Per Meneghello, come per tutti i piccoli coetanei cresciuti in un piccolo ambiente di provincia, abituati ad un mondo pressoché unicamente improntato all’oralità, l’entrata nel mondo scolastico si caratterizza innanzitutto per l’incontro con la lingua scritta. Lo scrittore ricorda così le difficoltà di un nuovo modo di pensare:

L’intero tessuto della lingua era disseminato di difficoltà […]. Per buona parte della mia vita adulta ho creduto che un vicentino bravo imparasse a scrivere nel giro di qualche settimana nell’autunno del suo primo anno di scuola. Ma invece ci voleva ben altro. Intanto è una cosa che t’insegnano formalmente, mentre nessuno ti aveva insegnato formalmente a parlare, e questa è già di per sé una novità grossa. […] A voce, pensare una cosa e saperla dire fa tutt’uno: sembra che non ci sia esecuzione, la parola si eseguisce da sé. Per iscritto, l’esecuzione è sudata e problematica, il risultato più lapidario e insieme più legnoso.

L’ambientazione di Libera nos a malo, in cui Meneghello racconta le prime esperienze scolastiche, è una realtà di montagna, un piccolo centro rurale con fenomeni di migrazioni stagionali per insufficienza di lavoro e di guadagno. Le dinamiche dell’economia familiare spesso coinvolgono con delle piccole responsabilità anche i bambini. In questi luoghi la cultura del fascismo non attecchisce nelle forme del fanatismo, semplicemente si impone come stato politico attuale delle cose:

Era un fatto importante. Appena si cominciava ad avere una certa coscienza della realtà, il fascismo era già parte della nostra vita, era inscindibile dal resto della vita italiana: c’era un re, un duce, un esercito, c’erano i carabinieri e c’erano i fascisti…c’era il corteo e si marciava con i gagliardetti… Avevo un bellissimo libro di testo, Il balilla Vittorio, per la quinta elementare, fine anni Venti primi anni Trenta, che era l’espressione di un fascismo moderato, in quanto ormai il fascismo aveva vinto, la vita italiana era quella.

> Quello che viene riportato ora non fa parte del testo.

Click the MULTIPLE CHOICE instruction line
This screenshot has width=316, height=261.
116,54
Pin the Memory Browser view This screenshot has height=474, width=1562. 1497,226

A scuola, ambiente istituzionale, risultano invece più stucchevoli alcuni atteggiamenti retorici entrati nella didattica: i piccoli allievi ripetono oralmente e per iscritto frasi e formule ideologiche, sono educati a mantenere rigore e distacco, ad esempio evitando di esporre questioni troppo personali. L’autore ricorda con sarcasmo queste attività celebrative come un clima grigio, che talora si diffonde, rendendo malsano un ambiente altrimenti ricco di scoperte ed incontri. La prima e indimenticabile maestra Prospera premia i meritevoli «con le mentine di zucchero colorato» e punisce gli indisciplinati «con piccoli colpi di bacchetta sulle nocche delle mani». Insegnante carismatica, in linea con la fermezza educativa del periodo non esita a mettere i recidivi «in ginocchio dietro la tavola nera sui chicchi di sorgo». Don Tarcisio è invece il maestro del quarto e del quinto anno, uomo che unisce la spiritualità alle pratiche mondane, colto e raffinato, di cui l’autore stila un breve ma significativo ritratto:

Il mio maestro di quarta e quinta, don Tarcisio […] era, si potrebbe dire, un prete edonista, viaggiava, era colto, aveva scritto anche un libretto intitolato Jerusalem! […] un uomo di gusto, fine. E non potrei nemmeno dire che fosse un vero fascista, ma un nazionalista sicuramente si. Era lustro, grasso, colto, cortese; aveva capelli non più folti ma ancora scuri che pettinava e lisciava con cura. Non era un prete paesano, rappresentava tra noi una civiltà urbanizzata e modestamente raffinata. […] Si sentiva in lui la vena bonaria, tollerante, colta, di un cattolicesimo quietamente modernizzato. D’estate andava ai bagni di mare sulla costa toscana; in paese alla sera andava talvolta in visita dal conte in coppia col serafico don Antonio che faceva anche lui il maestro.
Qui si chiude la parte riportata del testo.